---------- INFORMATION SUPPLIED

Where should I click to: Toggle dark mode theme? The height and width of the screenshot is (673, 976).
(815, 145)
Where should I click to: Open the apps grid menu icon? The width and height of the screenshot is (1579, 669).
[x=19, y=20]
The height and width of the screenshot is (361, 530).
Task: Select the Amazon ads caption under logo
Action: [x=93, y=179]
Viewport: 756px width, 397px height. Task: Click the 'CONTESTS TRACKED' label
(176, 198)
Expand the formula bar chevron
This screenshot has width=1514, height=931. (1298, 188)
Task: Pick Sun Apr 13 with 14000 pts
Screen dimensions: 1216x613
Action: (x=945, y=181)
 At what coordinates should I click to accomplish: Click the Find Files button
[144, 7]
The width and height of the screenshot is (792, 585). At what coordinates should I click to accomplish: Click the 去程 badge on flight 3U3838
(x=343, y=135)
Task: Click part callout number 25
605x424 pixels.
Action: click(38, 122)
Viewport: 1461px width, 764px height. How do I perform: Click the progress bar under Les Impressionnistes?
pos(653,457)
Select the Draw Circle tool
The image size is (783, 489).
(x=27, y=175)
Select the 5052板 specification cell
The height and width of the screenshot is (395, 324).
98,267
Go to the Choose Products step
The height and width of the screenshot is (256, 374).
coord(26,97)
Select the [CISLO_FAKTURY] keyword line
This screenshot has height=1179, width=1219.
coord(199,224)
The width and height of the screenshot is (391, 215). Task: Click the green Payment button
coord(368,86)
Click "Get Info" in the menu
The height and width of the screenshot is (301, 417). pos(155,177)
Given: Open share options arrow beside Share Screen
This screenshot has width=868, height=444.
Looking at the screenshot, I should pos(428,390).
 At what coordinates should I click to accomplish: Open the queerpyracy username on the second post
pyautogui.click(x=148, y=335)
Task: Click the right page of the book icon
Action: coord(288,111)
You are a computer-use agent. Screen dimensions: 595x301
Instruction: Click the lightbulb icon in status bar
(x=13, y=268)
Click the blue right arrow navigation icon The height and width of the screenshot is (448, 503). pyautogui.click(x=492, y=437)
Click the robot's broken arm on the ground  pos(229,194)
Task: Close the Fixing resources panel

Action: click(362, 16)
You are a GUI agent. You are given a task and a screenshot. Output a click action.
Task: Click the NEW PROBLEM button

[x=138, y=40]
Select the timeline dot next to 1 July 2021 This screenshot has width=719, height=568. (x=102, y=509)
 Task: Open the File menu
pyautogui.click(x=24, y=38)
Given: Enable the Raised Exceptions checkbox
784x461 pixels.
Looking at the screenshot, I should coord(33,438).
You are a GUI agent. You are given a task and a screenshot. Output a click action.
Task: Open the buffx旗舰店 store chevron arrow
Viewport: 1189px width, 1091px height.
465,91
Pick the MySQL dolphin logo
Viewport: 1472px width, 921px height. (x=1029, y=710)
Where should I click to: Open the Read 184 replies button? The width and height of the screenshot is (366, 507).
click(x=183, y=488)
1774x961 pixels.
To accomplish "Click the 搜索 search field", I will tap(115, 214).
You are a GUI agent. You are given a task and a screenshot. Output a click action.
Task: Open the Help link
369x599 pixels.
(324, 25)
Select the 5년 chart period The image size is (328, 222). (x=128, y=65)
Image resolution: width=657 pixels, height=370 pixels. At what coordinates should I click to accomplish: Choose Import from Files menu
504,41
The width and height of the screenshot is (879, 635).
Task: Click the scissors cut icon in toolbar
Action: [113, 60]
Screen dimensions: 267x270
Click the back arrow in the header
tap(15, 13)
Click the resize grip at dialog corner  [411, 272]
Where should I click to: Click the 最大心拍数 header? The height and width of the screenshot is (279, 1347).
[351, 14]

--------------------

- [TASK STATEMENT]
Retype the records exactly.

- [RESPONSE AREA]
Where should I click to: Toggle dark mode theme? The height and width of the screenshot is (673, 976).
(815, 145)
Where should I click to: Open the apps grid menu icon? The width and height of the screenshot is (1579, 669).
[x=19, y=20]
The height and width of the screenshot is (361, 530).
Task: Select the Amazon ads caption under logo
Action: [x=93, y=179]
Viewport: 756px width, 397px height. Task: Click the 'CONTESTS TRACKED' label
(176, 198)
Expand the formula bar chevron
This screenshot has width=1514, height=931. (1298, 188)
Task: Pick Sun Apr 13 with 14000 pts
Screen dimensions: 1216x613
Action: (x=945, y=181)
 At what coordinates should I click to accomplish: Click the Find Files button
[144, 7]
The width and height of the screenshot is (792, 585). At what coordinates should I click to accomplish: Click the 去程 badge on flight 3U3838
(x=343, y=135)
Task: Click part callout number 25
605x424 pixels.
Action: click(38, 122)
Viewport: 1461px width, 764px height. How do I perform: Click the progress bar under Les Impressionnistes?
pos(653,457)
Select the Draw Circle tool
The image size is (783, 489).
(x=27, y=175)
Select the 5052板 specification cell
The height and width of the screenshot is (395, 324).
98,267
Go to the Choose Products step
The height and width of the screenshot is (256, 374).
coord(26,97)
Select the [CISLO_FAKTURY] keyword line
This screenshot has height=1179, width=1219.
coord(199,224)
The width and height of the screenshot is (391, 215). Task: Click the green Payment button
coord(368,86)
Click "Get Info" in the menu
The height and width of the screenshot is (301, 417). pos(155,177)
Given: Open share options arrow beside Share Screen
This screenshot has width=868, height=444.
Looking at the screenshot, I should pos(428,390).
 At what coordinates should I click to accomplish: Open the queerpyracy username on the second post
pyautogui.click(x=148, y=335)
Task: Click the right page of the book icon
Action: coord(288,111)
You are a computer-use agent. Screen dimensions: 595x301
Instruction: Click the lightbulb icon in status bar
(x=13, y=268)
Click the blue right arrow navigation icon The height and width of the screenshot is (448, 503). pyautogui.click(x=492, y=437)
Click the robot's broken arm on the ground  pos(229,194)
Task: Close the Fixing resources panel

Action: click(362, 16)
You are a GUI agent. You are given a task and a screenshot. Output a click action.
Task: Click the NEW PROBLEM button

[x=138, y=40]
Select the timeline dot next to 1 July 2021 This screenshot has width=719, height=568. (x=102, y=509)
 Task: Open the File menu
pyautogui.click(x=24, y=38)
Given: Enable the Raised Exceptions checkbox
784x461 pixels.
Looking at the screenshot, I should coord(33,438).
You are a GUI agent. You are given a task and a screenshot. Output a click action.
Task: Open the buffx旗舰店 store chevron arrow
Viewport: 1189px width, 1091px height.
465,91
Pick the MySQL dolphin logo
Viewport: 1472px width, 921px height. (x=1029, y=710)
Where should I click to: Open the Read 184 replies button? The width and height of the screenshot is (366, 507).
click(x=183, y=488)
1774x961 pixels.
To accomplish "Click the 搜索 search field", I will tap(115, 214).
You are a GUI agent. You are given a task and a screenshot. Output a click action.
Task: Open the Help link
369x599 pixels.
(324, 25)
Select the 5년 chart period The image size is (328, 222). (x=128, y=65)
Image resolution: width=657 pixels, height=370 pixels. At what coordinates should I click to accomplish: Choose Import from Files menu
504,41
The width and height of the screenshot is (879, 635).
Task: Click the scissors cut icon in toolbar
Action: [113, 60]
Screen dimensions: 267x270
Click the back arrow in the header
tap(15, 13)
Click the resize grip at dialog corner  [411, 272]
Where should I click to: Click the 最大心拍数 header? The height and width of the screenshot is (279, 1347).
[351, 14]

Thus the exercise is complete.